[Problem description]: Reproduce the data below line for line, exactly, and leave out the pictures.

________________________

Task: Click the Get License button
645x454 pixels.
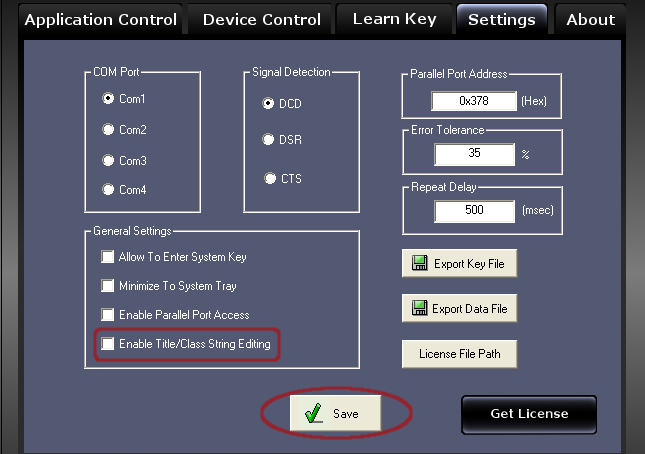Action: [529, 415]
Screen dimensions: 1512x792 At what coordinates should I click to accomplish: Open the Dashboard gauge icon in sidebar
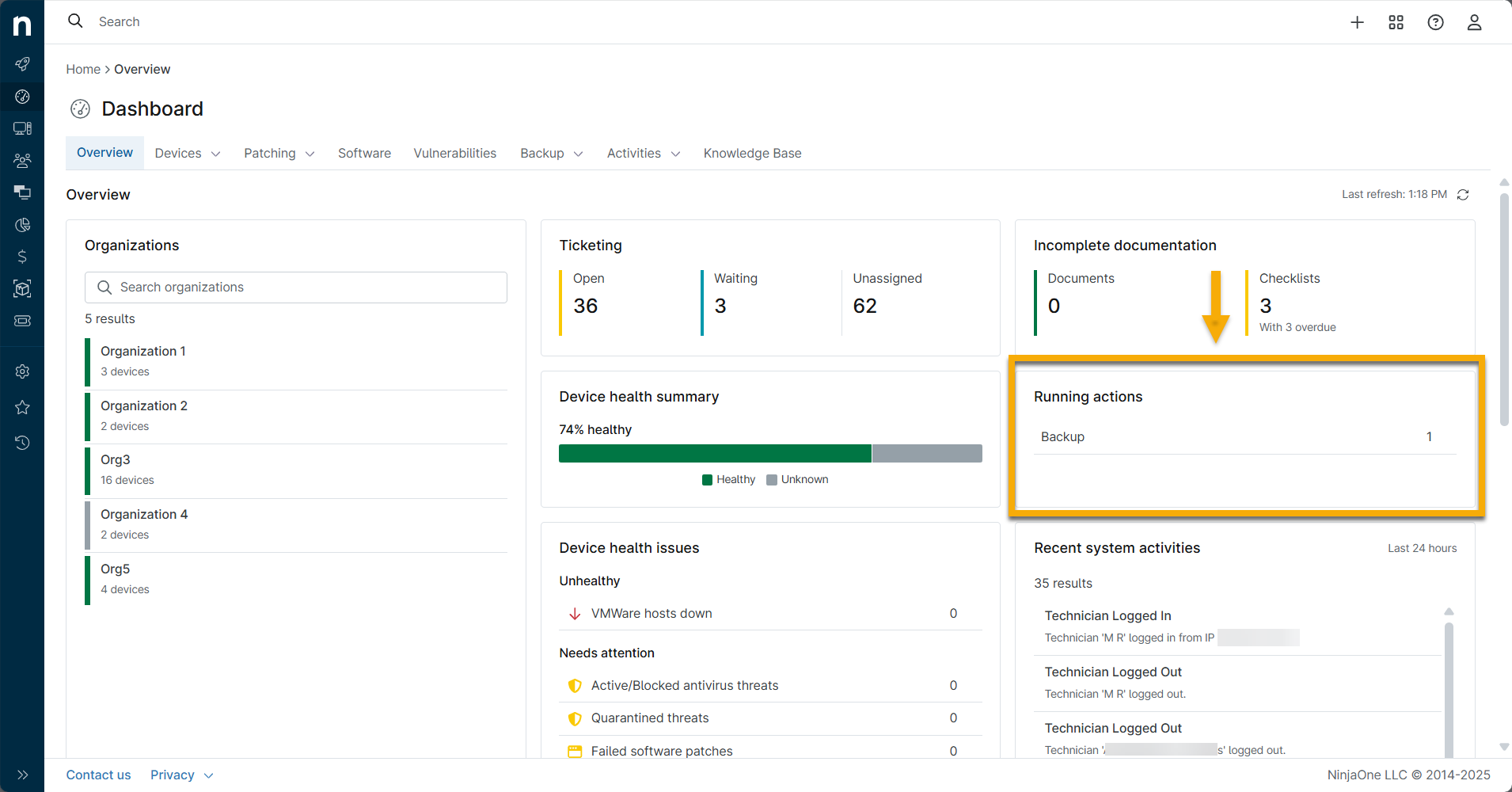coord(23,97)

________________________

[Written answer]:
Task: Click the Get License button
645x454 pixels.
Action: [529, 415]
Screen dimensions: 1512x792 At what coordinates should I click to accomplish: Open the Dashboard gauge icon in sidebar
coord(23,97)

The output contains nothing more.